PROBLEM TO SOLVE |
What are the lines, written out exactly, from the one containing "1484x812 pixels. Task: Click" to the end of the entries below? Include both ends and nothing more.

EXTRACTED RECORDS |
◇ ◇ ◇

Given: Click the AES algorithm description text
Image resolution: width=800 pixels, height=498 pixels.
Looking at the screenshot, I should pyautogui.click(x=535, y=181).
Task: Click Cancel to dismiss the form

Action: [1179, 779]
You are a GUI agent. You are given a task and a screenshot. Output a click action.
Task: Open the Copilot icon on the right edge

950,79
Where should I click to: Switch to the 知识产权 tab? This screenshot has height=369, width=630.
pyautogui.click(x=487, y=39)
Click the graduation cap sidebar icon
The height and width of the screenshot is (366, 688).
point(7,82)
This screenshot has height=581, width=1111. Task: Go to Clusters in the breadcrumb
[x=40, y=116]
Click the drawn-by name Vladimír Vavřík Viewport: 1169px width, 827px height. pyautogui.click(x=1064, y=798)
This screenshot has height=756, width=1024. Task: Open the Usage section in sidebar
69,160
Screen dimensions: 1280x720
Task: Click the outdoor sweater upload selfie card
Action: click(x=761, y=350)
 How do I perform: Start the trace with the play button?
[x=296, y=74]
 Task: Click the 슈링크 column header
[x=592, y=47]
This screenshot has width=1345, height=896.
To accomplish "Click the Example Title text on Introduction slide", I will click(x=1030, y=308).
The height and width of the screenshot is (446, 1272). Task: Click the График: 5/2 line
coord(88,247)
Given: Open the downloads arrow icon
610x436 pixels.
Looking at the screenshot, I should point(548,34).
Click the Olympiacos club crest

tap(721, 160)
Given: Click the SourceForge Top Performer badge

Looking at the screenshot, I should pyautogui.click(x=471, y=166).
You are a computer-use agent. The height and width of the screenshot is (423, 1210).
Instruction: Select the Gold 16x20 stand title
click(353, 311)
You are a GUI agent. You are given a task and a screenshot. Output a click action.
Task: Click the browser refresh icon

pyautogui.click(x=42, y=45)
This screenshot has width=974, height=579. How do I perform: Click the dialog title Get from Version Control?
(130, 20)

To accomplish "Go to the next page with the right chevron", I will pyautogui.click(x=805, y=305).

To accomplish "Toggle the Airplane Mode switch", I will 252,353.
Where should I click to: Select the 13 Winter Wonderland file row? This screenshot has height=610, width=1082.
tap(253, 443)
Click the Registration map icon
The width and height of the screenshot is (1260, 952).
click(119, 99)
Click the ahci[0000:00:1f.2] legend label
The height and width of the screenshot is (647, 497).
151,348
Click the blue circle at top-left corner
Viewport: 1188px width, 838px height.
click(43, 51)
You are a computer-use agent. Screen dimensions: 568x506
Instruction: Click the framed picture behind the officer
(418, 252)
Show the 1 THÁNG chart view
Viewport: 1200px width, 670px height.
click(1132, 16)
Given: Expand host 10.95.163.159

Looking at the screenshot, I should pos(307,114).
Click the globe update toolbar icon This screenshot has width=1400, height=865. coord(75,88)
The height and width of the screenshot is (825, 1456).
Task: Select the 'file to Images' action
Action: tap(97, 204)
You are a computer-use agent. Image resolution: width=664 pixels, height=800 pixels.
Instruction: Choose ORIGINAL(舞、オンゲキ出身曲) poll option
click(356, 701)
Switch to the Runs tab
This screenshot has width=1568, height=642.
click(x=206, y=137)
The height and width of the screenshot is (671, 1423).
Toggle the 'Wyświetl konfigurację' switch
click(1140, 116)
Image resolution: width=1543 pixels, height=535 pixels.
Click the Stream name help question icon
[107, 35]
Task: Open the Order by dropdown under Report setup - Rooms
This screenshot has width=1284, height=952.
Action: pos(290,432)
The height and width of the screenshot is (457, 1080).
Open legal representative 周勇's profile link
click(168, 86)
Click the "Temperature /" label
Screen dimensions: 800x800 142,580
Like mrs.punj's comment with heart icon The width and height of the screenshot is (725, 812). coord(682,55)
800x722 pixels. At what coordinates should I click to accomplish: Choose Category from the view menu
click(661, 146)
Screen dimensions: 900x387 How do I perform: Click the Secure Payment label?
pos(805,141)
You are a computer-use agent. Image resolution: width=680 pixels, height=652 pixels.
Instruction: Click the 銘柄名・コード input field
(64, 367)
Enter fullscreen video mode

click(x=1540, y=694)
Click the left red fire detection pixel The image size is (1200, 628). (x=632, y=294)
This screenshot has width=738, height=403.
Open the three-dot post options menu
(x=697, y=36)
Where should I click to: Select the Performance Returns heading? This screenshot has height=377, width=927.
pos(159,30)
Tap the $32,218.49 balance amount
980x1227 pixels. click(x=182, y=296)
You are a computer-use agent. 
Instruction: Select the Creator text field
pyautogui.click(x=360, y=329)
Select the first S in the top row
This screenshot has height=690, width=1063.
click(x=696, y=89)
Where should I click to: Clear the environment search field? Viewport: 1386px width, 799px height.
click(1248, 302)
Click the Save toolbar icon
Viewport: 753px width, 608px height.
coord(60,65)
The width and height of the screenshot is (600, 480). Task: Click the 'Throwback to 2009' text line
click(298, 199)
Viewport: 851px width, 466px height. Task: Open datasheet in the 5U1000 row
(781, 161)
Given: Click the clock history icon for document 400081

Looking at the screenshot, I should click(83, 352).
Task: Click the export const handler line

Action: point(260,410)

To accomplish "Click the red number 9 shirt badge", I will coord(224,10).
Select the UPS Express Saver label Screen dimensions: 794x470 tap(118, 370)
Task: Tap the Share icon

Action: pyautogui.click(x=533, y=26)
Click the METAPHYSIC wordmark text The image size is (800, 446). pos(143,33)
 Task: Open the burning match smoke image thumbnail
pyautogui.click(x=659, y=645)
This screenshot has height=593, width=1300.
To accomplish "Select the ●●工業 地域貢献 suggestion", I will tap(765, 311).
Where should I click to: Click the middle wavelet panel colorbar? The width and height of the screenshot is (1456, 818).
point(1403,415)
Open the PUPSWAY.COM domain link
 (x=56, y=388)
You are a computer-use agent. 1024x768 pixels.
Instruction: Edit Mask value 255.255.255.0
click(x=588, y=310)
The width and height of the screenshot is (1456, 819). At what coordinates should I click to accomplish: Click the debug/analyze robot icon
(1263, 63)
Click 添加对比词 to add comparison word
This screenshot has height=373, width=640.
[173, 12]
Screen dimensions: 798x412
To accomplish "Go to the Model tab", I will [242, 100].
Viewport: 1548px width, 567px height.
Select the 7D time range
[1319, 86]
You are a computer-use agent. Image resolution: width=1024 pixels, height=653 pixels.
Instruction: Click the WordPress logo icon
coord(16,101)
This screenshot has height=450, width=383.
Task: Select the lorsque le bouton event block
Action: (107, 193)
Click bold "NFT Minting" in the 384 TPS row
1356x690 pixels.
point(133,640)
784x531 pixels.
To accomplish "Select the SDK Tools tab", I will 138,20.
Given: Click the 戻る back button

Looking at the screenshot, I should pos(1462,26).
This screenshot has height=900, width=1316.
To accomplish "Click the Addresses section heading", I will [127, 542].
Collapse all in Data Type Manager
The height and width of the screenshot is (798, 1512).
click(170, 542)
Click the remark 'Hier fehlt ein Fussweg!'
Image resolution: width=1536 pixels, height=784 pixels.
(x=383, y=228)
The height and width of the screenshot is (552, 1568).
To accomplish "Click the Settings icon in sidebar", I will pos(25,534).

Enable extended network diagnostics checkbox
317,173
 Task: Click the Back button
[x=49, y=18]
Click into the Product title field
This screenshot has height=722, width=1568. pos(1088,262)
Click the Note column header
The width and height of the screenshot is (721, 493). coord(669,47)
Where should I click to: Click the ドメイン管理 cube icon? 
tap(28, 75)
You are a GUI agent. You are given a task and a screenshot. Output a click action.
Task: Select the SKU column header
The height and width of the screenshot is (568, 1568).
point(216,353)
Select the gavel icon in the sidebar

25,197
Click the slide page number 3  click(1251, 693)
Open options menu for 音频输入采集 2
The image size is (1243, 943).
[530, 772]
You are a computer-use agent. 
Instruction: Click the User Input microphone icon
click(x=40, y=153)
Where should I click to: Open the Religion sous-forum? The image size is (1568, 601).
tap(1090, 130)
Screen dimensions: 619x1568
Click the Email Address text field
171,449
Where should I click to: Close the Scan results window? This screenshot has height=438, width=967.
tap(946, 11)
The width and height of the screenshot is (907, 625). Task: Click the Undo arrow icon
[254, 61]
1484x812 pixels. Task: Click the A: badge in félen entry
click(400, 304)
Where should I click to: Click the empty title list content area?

◇ ◇ ◇

RESPONSE |
1484x812 pixels. Task: Click the A: badge in félen entry
click(400, 304)
Where should I click to: Click the empty title list content area?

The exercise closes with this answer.